Improved well testing procedures can partially address the two first challenges. By performing well tests more frequently and prioritizing wells with uncertain predictions, the data volume can be increased for wells where it counts the most. The way testing is performed can also affect data variety. For example, ensuring sufficient test time and performing multi-rate well tests can increase the amount of information gathered from well testing. Solution Seeker offers applications for scheduling and optimizing well tests to improve data volume and variety.

The third challenge is related to the measurements that are already available. Sadly, it is not uncommon that these are noisy and biased, and may even fall out for long periods of time. Figure 2 illustrates the latter issue and shows the huge number of missing values from some of the data streams we work with at Solution Seeker. On the Y-axis we have 100 data streams, and the black markings indicates the samples where the measurement value is missing. Luckily, there are ways to handle poor quality data to a certain extent, such as preprocessing and data reconciliation. Here at Solution Seeker, we have a patented and proprietary data squashing algorithm (Grimstad et.al. 2016) that automatically handles some of these issues as data comes in in real-time.

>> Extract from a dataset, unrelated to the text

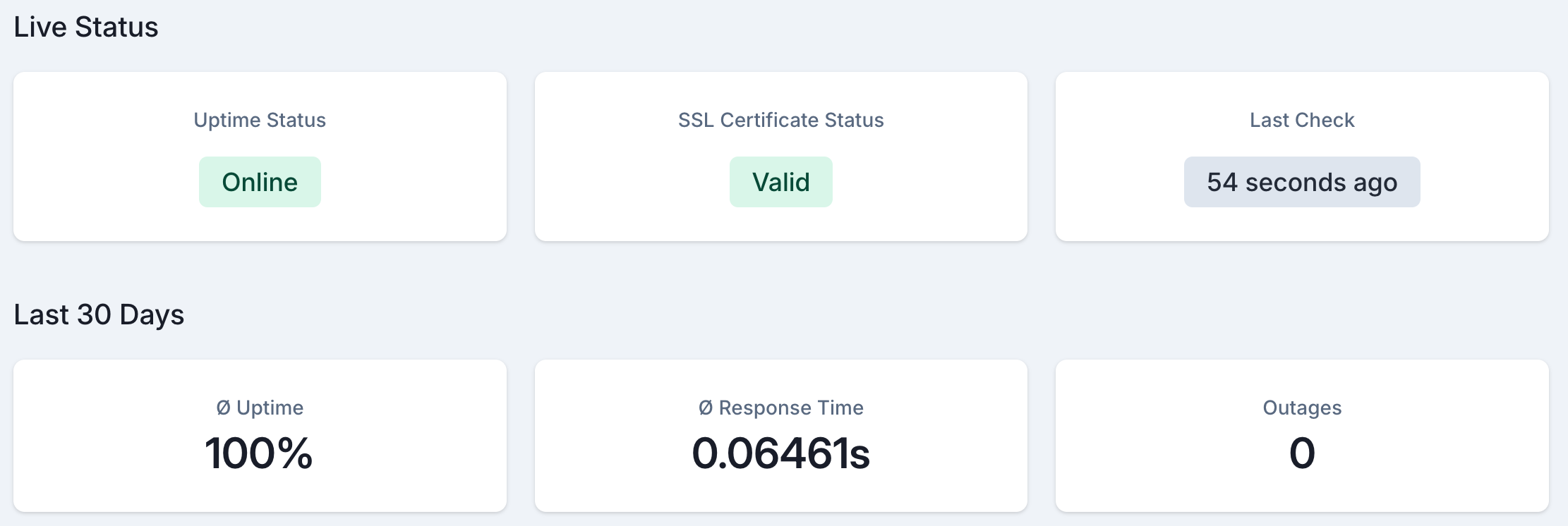Click the Outages card label

[1302, 408]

Now, imagine that you have a dataset that does have an appropriate data volume and variety, and that you have done everything in your power to reduce poor quality data. You will then get a slap in the face because there is no way of escaping challenge four. Unfortunately, the available production data is generated by a non-stationary process due to the reservoir emptying. The process conditions may be stationary in short periods of time, however, in time with drainage of the reservoir, the characteristics of the process will slowly change. In practice, this means that we will always be in a situation where the models will have to extrapolate to previously unseen process conditions. This is illustrated in Figure 3. Shown is the choke opening (%) and pressure in the wellhead (bar). Pressure in the wellhead decreases while the choke opening is increasing, pushing the process into previously unseen process conditions. Therefore, in time, VFMs will have to be recalibrated. How often will naturally depend on the process.

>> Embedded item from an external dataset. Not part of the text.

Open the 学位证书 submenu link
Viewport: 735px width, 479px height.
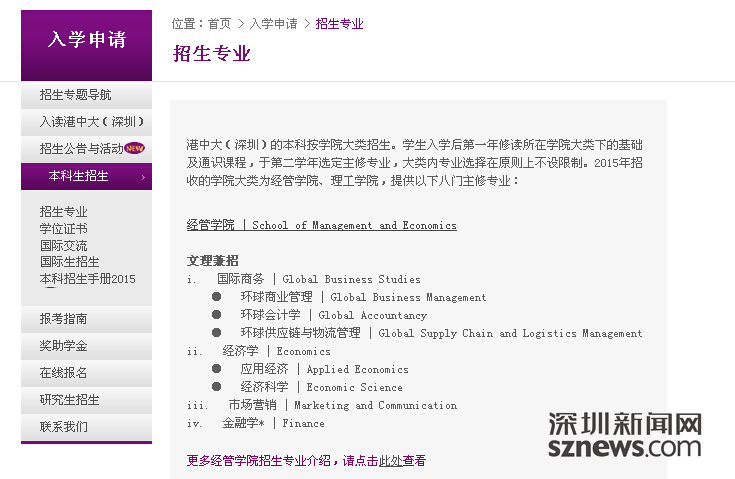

In a recent article (Grimstad et.al. 2021) by Solution Seeker’s research lab, we developed data-driven VFMs for 60 petroleum wells across 5 assets. We did this with the traditional or “vanilla” approach. The results were diverse. For some of the well models we achieved an excellent performance with an average test error as low as 4%, whereas for others, the error was well above 20%. What this underlines is that robustness is a key issue, and cherry-picking and showcasing results from the best developed models might be misleading.

We believe that the vanilla approach to data-driven VFMs is not robust enough to be rolled-out and scaled in operations. Our findings motivate approaches that utilize all available knowledge to a greater extent. For instance, probabilistic modeling, gray-box modeling and learning across wells. We believe that this is a necessity to provide high accuracy, easily maintained virtual flow meters. Keep an eye out for the remaining articles in this series, where we will deep-dive into these results and discuss the above-mentioned alternative approaches to VFM modeling.

References

  • B. Grimstad, V. Gunnerud, A. Sandnes, S. Shamlou, I. S. Skrondal, V. Uglane, S. Ursin-Holm, B. Foss, A Simple Data-Driven Approach to Production Estimation and Optimization, in: SPE Intelligent Energy International Conference and Exhibition, Society of Petroleum Engineers, 2016.
  • Grimstad, B., Hotvedt, M., Sandnes, A.T., Kolbjørnsen, O., Imsland, L.S., 2021. Bayesian neural networks for virtual flow metering: An empirical study. arXiv:2102.01391
  • S. Mishra, A. Datta-Gupta, Applied Statistical Modeling and Data Analytics - A Practical Guide for the Petroleum Geosciences, Elsevier, 2018.
  • D. D. Monteiro, M. M. Duque, G. S. Chaves, V. M. F. Filho, J. S. Baioco, Using data analytics to quantify the impact of production test uncertainty on oil flow rate forecast, IFP Energies Nouvelles 75 (2020).